Migration in Heterogeneous Systems

· Distributed systems are constructed on a heterogeneous collection of platforms, each having their own operating system and machine architecture.

· Migration requires that each platform be supported - the code segment can be executed on each platform.

· Must ensure that the execution segment can be properly represented at each platform.

Problems of heterogeneity same as those of portability.

· 1970’s - solution to alleviate problems of porting Pascal to different machines was to generate machine-independent intermediate code for an abstract virtual machine that would be implemented on many platforms, but it would then allow Pascal programs to be run anywhere.

· 25 Years Later

o Code migration in heterogeneous systems attacked by scripting languages and highly portable languages such as Java.

§ These solutions adopt the same approach as was done for porting Pascal.

§ All rely on a (process) virtual machine that either directly interprets source code (as in the case of scripting languages), or otherwise interprets intermediate code generated by a compiler (as in Java).

Migrate entire computing environments

· Compartmentalize the overall environment to provide processes in the same part their own view on their computing environment.

· Can decouple a part from the underlying system and migrate it to another machine.

· Migration would provide a form of strong mobility for processes, as they can then be moved at any point during their execution, and continue where they left off when migration completes.

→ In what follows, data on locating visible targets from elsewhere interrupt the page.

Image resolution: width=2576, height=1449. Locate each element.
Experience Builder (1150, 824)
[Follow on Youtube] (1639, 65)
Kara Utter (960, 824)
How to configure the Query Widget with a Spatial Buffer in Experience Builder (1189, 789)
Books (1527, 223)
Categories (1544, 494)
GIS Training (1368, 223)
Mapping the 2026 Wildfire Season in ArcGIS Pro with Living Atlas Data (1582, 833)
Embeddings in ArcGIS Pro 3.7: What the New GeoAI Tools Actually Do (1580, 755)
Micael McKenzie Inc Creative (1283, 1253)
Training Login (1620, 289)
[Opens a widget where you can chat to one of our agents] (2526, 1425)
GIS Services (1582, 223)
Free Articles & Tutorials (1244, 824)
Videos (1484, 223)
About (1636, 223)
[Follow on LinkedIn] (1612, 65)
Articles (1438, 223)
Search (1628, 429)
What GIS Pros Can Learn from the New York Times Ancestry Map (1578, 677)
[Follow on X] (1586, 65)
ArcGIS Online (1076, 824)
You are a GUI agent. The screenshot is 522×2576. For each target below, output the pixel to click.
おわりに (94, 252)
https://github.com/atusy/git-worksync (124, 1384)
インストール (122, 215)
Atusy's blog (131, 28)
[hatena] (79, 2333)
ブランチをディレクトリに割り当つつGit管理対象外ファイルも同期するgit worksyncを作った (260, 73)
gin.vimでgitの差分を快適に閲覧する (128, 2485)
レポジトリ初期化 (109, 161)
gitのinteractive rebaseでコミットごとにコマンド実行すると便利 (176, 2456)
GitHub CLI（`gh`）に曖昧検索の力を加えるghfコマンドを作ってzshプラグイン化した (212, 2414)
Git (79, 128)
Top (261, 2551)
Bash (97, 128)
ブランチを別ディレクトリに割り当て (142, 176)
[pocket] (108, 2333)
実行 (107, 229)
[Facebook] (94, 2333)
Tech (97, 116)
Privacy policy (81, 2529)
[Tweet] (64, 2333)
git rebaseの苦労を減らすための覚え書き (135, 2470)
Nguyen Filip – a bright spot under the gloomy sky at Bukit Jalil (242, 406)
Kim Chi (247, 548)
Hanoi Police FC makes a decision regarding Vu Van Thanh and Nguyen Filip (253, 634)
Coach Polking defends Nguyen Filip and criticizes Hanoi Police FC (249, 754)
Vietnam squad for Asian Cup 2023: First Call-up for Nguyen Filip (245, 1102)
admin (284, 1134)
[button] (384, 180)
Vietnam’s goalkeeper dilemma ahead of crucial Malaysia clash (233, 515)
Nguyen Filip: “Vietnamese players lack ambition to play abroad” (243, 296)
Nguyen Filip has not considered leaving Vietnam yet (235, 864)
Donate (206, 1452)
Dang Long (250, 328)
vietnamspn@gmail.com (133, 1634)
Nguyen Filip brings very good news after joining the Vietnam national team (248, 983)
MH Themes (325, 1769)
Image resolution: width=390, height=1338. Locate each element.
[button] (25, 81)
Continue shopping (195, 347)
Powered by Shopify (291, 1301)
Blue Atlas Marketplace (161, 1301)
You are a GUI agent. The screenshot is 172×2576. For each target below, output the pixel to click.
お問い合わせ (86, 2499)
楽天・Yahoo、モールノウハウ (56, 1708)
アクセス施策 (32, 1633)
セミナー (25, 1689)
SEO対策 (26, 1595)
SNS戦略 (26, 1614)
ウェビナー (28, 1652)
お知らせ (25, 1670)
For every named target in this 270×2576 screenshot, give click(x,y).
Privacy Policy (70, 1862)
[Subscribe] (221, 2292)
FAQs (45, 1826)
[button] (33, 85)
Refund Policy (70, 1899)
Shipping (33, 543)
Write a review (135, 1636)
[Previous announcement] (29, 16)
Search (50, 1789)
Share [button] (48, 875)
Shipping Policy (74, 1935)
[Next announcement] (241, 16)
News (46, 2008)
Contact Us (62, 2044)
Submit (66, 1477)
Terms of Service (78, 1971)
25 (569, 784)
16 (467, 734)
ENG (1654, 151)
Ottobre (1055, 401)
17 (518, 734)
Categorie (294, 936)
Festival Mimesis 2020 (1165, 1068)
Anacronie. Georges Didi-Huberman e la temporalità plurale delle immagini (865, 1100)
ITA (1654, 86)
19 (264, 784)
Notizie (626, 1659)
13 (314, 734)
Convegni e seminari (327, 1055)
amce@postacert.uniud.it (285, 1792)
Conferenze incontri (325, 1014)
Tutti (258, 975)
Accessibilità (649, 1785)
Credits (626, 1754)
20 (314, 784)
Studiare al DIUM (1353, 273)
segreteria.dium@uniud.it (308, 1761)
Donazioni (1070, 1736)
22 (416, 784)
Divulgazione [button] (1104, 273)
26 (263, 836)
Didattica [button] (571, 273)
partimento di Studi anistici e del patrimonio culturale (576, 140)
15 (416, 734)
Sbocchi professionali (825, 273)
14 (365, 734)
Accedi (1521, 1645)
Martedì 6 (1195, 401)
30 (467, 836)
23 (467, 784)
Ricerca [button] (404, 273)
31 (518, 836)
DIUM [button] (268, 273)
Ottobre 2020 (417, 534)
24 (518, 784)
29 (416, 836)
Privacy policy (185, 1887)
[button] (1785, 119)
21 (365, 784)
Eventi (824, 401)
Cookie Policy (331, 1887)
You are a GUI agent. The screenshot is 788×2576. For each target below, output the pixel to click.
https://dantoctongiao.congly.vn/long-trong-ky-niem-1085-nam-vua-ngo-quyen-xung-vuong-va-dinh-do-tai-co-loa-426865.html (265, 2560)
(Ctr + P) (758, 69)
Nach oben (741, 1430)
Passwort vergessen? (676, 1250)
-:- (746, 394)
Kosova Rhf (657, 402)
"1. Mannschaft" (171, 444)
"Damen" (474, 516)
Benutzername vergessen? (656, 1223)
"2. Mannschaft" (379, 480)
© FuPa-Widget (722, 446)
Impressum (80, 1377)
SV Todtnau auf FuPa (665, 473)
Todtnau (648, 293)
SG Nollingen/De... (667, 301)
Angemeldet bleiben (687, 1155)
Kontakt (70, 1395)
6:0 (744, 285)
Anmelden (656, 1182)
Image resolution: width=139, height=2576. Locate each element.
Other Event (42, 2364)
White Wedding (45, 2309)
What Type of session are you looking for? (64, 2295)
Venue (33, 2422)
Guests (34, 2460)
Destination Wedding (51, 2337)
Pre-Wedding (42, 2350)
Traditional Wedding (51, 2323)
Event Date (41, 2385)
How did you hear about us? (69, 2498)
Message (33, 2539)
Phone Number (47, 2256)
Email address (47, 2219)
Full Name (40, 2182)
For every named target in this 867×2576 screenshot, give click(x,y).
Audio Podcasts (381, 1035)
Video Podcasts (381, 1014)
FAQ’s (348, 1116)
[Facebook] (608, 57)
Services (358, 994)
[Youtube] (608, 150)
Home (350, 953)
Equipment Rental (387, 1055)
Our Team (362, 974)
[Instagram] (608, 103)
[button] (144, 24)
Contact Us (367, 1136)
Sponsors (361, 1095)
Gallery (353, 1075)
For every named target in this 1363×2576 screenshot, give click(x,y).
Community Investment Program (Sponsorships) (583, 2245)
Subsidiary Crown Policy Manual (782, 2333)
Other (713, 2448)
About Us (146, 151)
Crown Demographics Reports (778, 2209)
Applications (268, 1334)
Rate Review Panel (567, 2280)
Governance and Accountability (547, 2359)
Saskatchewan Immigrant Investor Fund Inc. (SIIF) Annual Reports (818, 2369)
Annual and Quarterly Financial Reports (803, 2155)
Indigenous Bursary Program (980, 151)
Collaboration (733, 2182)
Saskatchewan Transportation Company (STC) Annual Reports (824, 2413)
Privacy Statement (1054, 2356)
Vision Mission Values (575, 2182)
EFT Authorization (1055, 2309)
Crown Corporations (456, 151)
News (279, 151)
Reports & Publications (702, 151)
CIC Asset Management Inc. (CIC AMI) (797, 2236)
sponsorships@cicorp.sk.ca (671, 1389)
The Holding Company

· Solves bindings to local resources problem - local resources become part of the environment that is being migrated.

Why migrate entire environments?

It allows continuation of operation while a machine needs to be shutdown.

· e.g. in a server cluster, the systems administrator may decide to shut down or replace a machine

o can temporarily freeze an environment, move it to another machine (where it sits next to other, existing environments), and unfreeze it.

Example: Real-time migration of a virtualized operating system (Clark et al. 2005).

· Useful in a cluster of servers where a tight coupling is achieved through a single, shared local-area network.

· Migration involves two major problems:

o real-time migration of a virtualized operating system

o migrating bindings to local resources.

Real-time migration of a virtualized operating system:

Three ways to handle migration (which can be combined):

1. Pushing memory pages to the new machine and resending the ones that are later modified during the migration process.

2. Stopping the current virtual machine; migrate memory, and start the new virtual machine.

3. Letting the new virtual machine pull in new pages as needed, that is, let processes start on the new virtual machine immediately and copy memory pages on demand.

· Option #2 may lead to unacceptable downtime if the migrating virtual machine is running a live service.

· Option #3 extensively prolong the migration period lead to poor performance because it takes a long time before the working set of the migrated processes has been moved to the new machine.

· Clark et al. propose to use a pre-copy approach which combines the Option #1, along with a brief stop-and-copy phase as represented by the Option #2.

o This combination can lead to service downtimes of 200 ms or less.